[Records from a dataset]
════════════════════

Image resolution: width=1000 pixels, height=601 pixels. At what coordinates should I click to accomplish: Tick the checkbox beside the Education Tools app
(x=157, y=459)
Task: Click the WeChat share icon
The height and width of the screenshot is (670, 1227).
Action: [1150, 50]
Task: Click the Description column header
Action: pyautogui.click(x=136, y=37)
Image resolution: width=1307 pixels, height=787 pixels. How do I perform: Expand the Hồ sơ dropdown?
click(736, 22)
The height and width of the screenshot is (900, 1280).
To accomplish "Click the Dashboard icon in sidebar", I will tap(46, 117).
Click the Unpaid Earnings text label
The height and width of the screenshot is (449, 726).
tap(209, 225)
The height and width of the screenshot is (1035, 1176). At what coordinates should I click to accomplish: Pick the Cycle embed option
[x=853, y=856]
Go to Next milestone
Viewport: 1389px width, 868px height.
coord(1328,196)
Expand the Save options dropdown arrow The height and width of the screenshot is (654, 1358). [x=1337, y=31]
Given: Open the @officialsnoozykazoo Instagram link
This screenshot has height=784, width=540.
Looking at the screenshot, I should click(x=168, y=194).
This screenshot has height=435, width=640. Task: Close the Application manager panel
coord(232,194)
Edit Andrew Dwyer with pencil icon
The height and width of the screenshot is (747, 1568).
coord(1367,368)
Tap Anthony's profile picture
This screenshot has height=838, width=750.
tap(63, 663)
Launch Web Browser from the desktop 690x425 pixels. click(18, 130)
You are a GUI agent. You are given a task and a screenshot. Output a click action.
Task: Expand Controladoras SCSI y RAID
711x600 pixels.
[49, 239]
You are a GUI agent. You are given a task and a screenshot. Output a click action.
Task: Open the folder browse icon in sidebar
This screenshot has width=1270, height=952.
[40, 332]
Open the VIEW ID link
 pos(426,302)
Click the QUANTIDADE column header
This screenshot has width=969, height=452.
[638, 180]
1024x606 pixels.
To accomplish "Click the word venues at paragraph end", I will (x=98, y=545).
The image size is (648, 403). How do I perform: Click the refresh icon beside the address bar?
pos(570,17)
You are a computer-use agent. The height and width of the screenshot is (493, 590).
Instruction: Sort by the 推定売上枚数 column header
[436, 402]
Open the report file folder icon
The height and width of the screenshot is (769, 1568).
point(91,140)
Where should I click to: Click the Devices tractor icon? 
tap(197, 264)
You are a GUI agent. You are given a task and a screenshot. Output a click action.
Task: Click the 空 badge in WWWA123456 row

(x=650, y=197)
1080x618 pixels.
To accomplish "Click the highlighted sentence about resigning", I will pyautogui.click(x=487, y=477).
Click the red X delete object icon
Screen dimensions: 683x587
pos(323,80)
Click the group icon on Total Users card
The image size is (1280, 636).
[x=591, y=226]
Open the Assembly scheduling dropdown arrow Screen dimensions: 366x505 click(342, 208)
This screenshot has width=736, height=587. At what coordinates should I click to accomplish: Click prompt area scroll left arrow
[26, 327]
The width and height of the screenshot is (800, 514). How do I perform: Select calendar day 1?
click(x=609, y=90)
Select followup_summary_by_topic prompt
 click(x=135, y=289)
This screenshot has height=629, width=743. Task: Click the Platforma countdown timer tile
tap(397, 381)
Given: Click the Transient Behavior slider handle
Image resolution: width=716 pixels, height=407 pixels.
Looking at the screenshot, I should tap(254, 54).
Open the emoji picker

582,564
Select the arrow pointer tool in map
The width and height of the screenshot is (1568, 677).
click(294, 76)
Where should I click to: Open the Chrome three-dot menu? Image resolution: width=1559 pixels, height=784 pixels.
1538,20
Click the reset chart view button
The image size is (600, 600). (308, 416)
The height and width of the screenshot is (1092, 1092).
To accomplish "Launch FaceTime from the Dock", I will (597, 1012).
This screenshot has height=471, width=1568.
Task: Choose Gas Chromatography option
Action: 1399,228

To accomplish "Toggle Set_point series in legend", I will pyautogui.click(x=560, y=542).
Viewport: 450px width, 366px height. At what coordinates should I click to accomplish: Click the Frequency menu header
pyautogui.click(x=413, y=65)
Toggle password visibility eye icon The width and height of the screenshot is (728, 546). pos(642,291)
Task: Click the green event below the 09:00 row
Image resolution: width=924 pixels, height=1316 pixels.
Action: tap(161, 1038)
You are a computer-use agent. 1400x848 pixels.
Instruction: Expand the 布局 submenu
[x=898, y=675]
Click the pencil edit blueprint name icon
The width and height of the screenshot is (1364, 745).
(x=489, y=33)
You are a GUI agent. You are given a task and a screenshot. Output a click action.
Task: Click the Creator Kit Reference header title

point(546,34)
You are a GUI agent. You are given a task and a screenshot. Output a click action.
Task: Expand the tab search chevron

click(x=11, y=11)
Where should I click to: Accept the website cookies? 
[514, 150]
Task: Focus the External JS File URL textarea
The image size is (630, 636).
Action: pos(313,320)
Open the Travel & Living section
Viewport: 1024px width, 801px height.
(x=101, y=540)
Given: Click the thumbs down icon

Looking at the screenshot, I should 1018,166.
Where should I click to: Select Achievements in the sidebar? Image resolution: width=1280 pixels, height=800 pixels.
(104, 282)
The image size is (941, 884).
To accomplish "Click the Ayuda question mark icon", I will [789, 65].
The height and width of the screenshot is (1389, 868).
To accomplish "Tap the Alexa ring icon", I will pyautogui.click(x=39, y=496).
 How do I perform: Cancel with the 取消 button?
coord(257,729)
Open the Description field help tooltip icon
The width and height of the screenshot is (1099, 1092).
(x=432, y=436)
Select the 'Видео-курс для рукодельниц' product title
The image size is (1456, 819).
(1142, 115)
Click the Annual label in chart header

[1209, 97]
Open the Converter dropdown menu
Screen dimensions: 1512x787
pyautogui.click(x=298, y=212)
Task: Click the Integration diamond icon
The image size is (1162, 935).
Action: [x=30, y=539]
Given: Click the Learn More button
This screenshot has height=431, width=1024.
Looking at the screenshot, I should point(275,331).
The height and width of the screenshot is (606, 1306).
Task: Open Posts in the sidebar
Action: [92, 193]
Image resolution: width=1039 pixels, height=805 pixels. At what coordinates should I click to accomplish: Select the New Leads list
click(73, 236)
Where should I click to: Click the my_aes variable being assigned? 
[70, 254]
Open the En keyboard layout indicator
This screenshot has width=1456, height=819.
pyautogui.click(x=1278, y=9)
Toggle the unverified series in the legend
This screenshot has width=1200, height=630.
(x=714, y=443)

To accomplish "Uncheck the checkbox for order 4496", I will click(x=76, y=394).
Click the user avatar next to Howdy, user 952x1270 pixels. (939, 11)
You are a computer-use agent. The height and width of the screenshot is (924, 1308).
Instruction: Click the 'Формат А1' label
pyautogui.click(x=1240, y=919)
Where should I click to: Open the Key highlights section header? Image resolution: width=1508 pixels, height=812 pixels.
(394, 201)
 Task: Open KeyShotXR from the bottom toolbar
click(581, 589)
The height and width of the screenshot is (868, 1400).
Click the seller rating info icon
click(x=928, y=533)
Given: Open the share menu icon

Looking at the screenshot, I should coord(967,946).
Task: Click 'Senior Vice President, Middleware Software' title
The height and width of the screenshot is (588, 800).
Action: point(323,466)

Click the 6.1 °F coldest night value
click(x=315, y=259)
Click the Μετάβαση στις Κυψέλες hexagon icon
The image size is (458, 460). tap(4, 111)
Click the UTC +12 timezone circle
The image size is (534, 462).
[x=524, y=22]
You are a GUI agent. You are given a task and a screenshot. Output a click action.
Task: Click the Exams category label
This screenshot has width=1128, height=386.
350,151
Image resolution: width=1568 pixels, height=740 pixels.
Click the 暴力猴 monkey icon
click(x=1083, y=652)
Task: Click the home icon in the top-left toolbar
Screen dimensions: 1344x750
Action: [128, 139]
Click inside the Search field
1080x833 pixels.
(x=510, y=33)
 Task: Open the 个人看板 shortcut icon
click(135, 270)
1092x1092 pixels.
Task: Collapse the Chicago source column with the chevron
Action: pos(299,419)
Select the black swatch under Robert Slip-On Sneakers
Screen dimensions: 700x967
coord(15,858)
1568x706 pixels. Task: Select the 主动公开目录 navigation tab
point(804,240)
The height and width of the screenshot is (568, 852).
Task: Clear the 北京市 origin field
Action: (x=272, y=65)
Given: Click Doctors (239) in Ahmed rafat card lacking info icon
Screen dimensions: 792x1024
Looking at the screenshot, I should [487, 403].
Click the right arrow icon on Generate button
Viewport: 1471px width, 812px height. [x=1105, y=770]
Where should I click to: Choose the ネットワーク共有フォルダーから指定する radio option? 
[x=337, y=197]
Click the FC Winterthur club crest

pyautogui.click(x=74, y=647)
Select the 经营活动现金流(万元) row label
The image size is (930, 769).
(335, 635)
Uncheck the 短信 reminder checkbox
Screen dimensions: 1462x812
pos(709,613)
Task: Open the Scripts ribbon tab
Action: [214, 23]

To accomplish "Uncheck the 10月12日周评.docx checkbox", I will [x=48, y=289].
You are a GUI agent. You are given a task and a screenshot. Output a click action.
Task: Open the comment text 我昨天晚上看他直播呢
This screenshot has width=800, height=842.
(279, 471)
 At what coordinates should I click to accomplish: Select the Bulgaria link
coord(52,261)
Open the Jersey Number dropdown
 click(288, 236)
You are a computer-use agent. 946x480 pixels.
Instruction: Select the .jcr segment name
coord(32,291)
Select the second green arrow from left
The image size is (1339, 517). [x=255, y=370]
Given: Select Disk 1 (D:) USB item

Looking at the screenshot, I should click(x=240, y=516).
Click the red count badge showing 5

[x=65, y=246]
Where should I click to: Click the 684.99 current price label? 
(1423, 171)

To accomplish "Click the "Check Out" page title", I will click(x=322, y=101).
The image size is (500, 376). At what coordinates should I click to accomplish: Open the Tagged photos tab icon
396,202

════════════════════

Please write out the lines above word for word, beginning with the first line of the records and stopping after the line that contains "Action: pyautogui.click(x=136, y=37)".

Image resolution: width=1000 pixels, height=601 pixels. At what coordinates should I click to accomplish: Tick the checkbox beside the Education Tools app
(x=157, y=459)
Task: Click the WeChat share icon
The height and width of the screenshot is (670, 1227).
Action: [1150, 50]
Task: Click the Description column header
Action: pyautogui.click(x=136, y=37)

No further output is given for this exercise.